◆ Tasks to carry out
(1) For the article on California raising its smoking age, decide whether each statement agrees with the article: (a) California raised the minimum age to buy tobacco from 18 to 21; (b) the laws make no exception for any group of buyers; (c) State Senator Ed Hernandez said the laws would be expensive because they need new enforcement. For each, answer yes or no and quote the deciding words of the article.
(2) Extend the article on California raising its smoking age by writing on from its final sentence, "The legislation drew a range of responses."

◆ Extract provided

---

California Just Raised the Legal Smoking Age From 18 to 21

Impact

California dealt a major blow to the tobacco industry Wednesday, passing a series of laws, including one that raised the minimum age to buy tobacco from 18 to 21, CNN reported.

"[These laws] will save countless lives, reduce astronomical costs to the health care system, and cost very little because it uses existing enforcement mechanisms," State Senator Ed Hernandez, one of the bill's authors, told CNN. "Today was an enormous victory for not only this generation, but also for many generations to come who will not suffer the deadly impacts of tobacco."

Read more: Here's How Smoking Weed Will Affect Your Sleep

The laws also target the sale of e-cigarettes but make an exception for active duty military service members, addressing the popular argument that citizens willing to fight and die for their country should be free to purchase tobacco.

The legislation drew a range of responses.

---

◆ Listed records
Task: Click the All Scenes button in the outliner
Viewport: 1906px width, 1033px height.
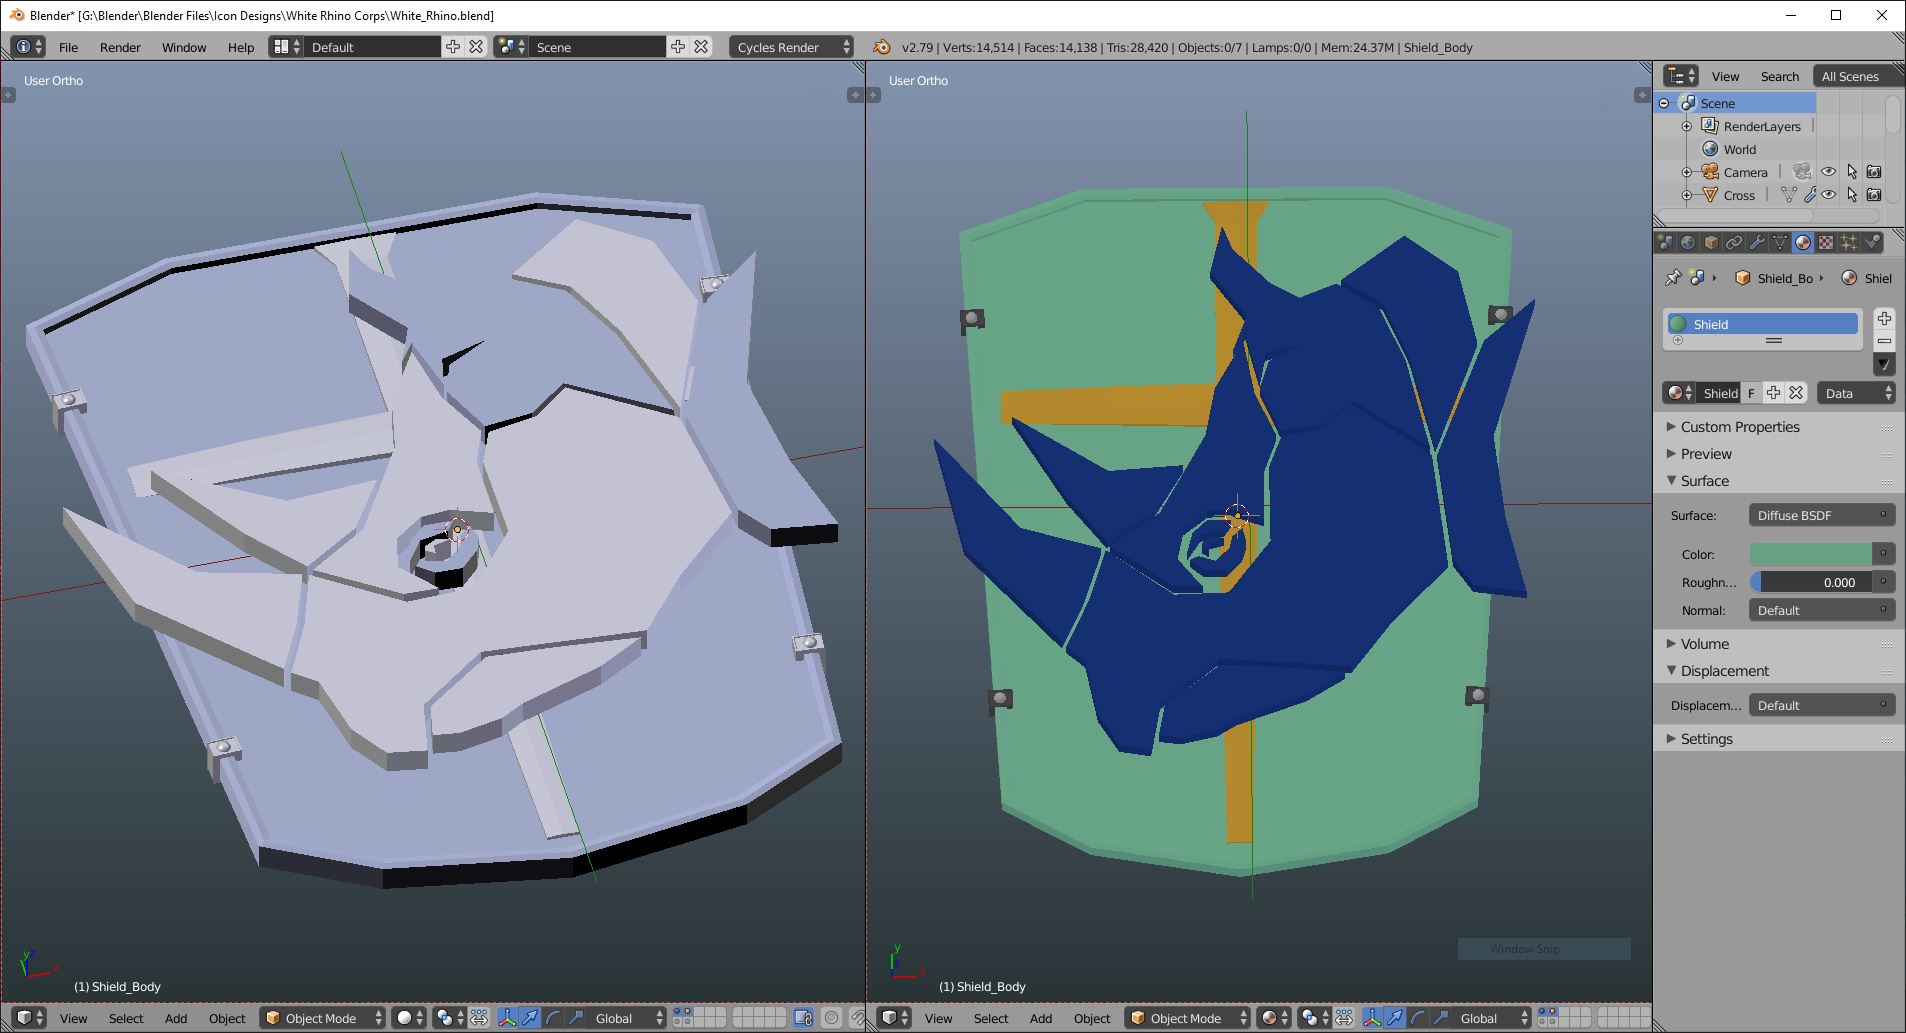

---

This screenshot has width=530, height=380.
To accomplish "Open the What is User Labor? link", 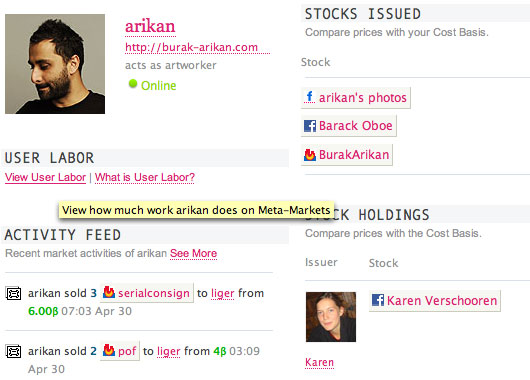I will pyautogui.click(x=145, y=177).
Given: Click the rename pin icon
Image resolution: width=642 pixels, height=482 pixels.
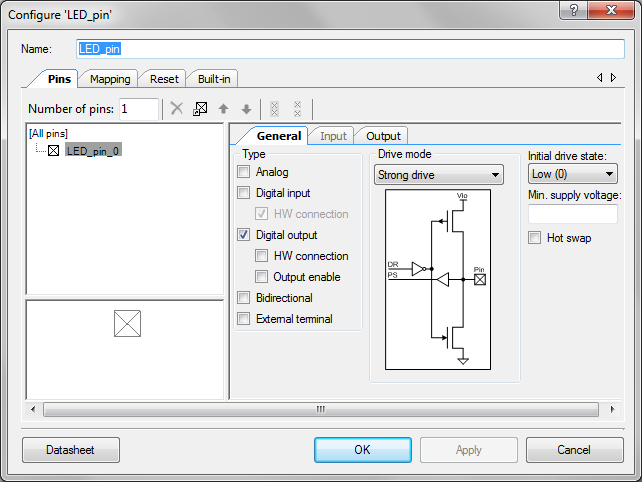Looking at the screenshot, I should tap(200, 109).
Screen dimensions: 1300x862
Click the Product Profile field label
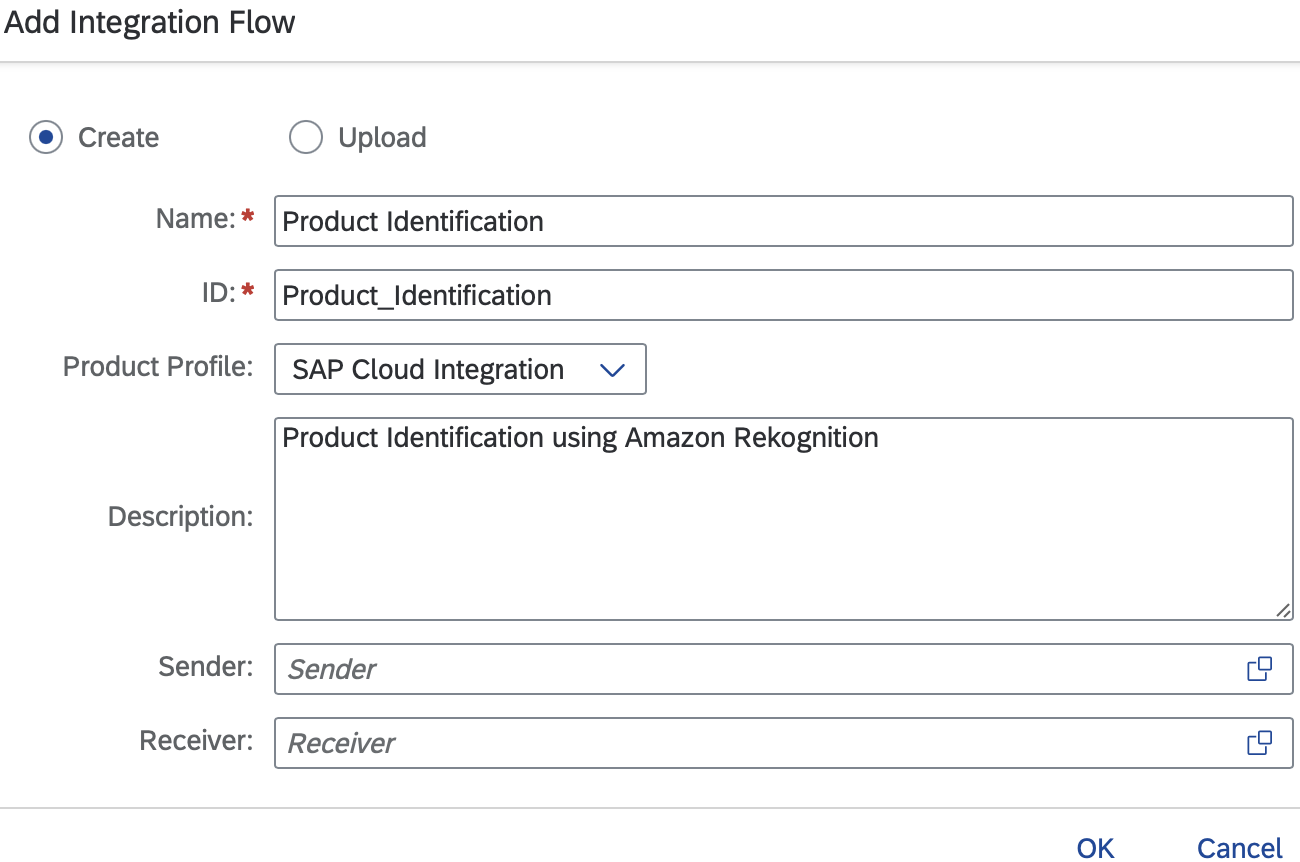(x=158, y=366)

---

◆ Answers for this exercise
(1)
(a) Yes: "raised the minimum age to buy tobacco from 18 to 21"
(b) No: "make an exception for active duty military service members"
(c) No: "cost very little because it uses existing enforcement mechanisms"

(2)
"It is long past due for California to update our approach to tobacco, and with the governor's signature on these life-saving bills, we have done just that," Steven Larson, president of the California Medical Association, told the Los Angeles Times. 

Meanwhile, the tobacco industry has pointed to a number of potential steps to fight the new measures, including forcing the issue into statewide referendum, according to the Los Angeles Times.

An Institute of Medicine study from March 2015 projected that should all states make 21 the legal smoking age, there would be "approximately 223,000 fewer premature deaths, 50,000 fewer deaths from lung cancer, and 4.2 million fewer years of life lost for those born between 2000 and 2019."